Random weirdness: Fake Google domain

For whatever reason, my phone periodically tries to access www.goooooooooooooooooooooooooooooooooooooooooooooooooooooooooogle.com. In my research efforts, I managed to backtrace some of it to Chinese malware, but no anti-malware software actually detects anything. I've not yet been able to figure out what this actually does, or why it's blocked (relevant list), but it doesn't appear to have any constructive uses.

Summary

Some mornings, I sit down and look at the stats for the past night. I some times stumble over domains that haven't made it into any other blocklists, in spite of being rather shady. Using Pi-hole has made me become more aware of how insanely much tracking actually happens, especially on mobile platforms. I knew there was a lot, but I never had any specific numbers on it. If I used Windows actively, I might even have seen higher block stats on my computer. Quite a few of the domains at night really shouldn't run. Facebook doesn't need to update itself at 3 in the morning, Google doesn't need to load analytics... There's a lot of weird tracking behavior in general.

There's also a lot of interesting behavior on certain blocked domains; some programs, when a "necessary" domain is blocked, will attempt to re-request the resource over and over and over. I've been playing some music from YouTube for a couple hours, and uBlock Origin tells me it has blocked 800 trackers. Most of these are just Google Analytics trying to re-request itself because it failed. Interestingly, Pi-hole catches similar behavior.

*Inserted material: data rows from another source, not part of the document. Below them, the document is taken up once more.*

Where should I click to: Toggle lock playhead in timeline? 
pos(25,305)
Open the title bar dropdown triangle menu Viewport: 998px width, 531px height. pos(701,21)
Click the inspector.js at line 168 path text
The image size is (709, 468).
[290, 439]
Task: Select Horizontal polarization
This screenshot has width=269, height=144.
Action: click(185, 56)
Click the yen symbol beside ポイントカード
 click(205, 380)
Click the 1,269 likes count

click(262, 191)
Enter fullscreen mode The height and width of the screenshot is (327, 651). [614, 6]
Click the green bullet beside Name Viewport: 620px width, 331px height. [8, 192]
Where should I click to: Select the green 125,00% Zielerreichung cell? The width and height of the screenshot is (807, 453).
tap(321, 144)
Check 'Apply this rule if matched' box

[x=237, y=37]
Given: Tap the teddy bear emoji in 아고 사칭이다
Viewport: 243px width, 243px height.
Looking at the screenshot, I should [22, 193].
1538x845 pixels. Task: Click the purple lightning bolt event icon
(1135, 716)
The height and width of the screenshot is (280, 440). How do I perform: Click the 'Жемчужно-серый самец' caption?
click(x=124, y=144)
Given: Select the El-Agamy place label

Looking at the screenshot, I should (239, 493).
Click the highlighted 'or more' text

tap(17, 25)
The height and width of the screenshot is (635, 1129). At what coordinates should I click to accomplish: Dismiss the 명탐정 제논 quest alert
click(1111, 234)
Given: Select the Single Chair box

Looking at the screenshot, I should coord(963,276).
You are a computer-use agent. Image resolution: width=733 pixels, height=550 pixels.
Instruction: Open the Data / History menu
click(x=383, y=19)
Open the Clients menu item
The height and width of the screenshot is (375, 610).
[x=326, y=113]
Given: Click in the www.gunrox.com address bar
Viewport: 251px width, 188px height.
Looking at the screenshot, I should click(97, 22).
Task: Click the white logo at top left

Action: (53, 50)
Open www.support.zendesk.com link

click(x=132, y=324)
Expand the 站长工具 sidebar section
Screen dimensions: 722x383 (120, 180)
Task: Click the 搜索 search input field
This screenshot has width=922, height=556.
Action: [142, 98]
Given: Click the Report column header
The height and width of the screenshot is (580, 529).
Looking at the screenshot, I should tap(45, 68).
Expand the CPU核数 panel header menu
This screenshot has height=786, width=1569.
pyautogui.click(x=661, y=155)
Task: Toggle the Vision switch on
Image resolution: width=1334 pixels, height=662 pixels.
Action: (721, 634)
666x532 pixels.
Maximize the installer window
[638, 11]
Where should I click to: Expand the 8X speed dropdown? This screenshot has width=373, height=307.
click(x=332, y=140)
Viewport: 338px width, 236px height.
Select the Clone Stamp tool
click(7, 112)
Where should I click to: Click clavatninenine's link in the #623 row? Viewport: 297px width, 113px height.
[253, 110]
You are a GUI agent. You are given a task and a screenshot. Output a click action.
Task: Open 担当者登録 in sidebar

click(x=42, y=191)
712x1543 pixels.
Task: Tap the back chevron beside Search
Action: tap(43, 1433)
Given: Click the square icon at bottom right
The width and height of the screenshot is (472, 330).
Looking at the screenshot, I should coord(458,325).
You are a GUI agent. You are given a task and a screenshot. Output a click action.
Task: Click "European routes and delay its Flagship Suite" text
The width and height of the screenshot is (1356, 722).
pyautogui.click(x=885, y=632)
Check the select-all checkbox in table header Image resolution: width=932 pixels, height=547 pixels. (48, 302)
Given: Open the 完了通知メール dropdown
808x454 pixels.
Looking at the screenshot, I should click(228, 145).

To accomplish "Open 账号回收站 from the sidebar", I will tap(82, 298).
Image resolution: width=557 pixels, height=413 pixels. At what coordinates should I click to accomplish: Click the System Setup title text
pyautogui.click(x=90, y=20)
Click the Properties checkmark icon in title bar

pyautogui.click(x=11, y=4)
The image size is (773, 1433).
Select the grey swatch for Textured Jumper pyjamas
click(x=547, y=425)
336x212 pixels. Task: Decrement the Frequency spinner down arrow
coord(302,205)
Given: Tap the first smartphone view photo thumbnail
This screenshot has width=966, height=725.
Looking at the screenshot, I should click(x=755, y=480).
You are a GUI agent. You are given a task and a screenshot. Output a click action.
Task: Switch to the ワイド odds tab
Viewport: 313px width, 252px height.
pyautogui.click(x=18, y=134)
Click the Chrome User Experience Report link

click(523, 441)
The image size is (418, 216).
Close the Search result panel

Some reports online[1] also indicate that even Microsoft re-requests blocked domains indefinitely. Gotta love some good irony when a software company worth literally billions don't have a fallback plan, so they just decide to re-request resources until they get it instead.

Google is still among the more aggressive here though, especially on the presumably tracking domain. 7400+ requests in roughly 8 days at the time of writing is pretty impressive. I'd also like to re-visit the disadvantages for one reason: the disadvantages were listed to make it clear that Pi-hole has limitations that are hard to work around. It's often given credit for blocking a lot more than it actually does. It might've been different in the past, but nowadays, it doesn't block everything. In spite of these limitations, it does one hell of a job blocking trackers and ads in most mainstream circumstances.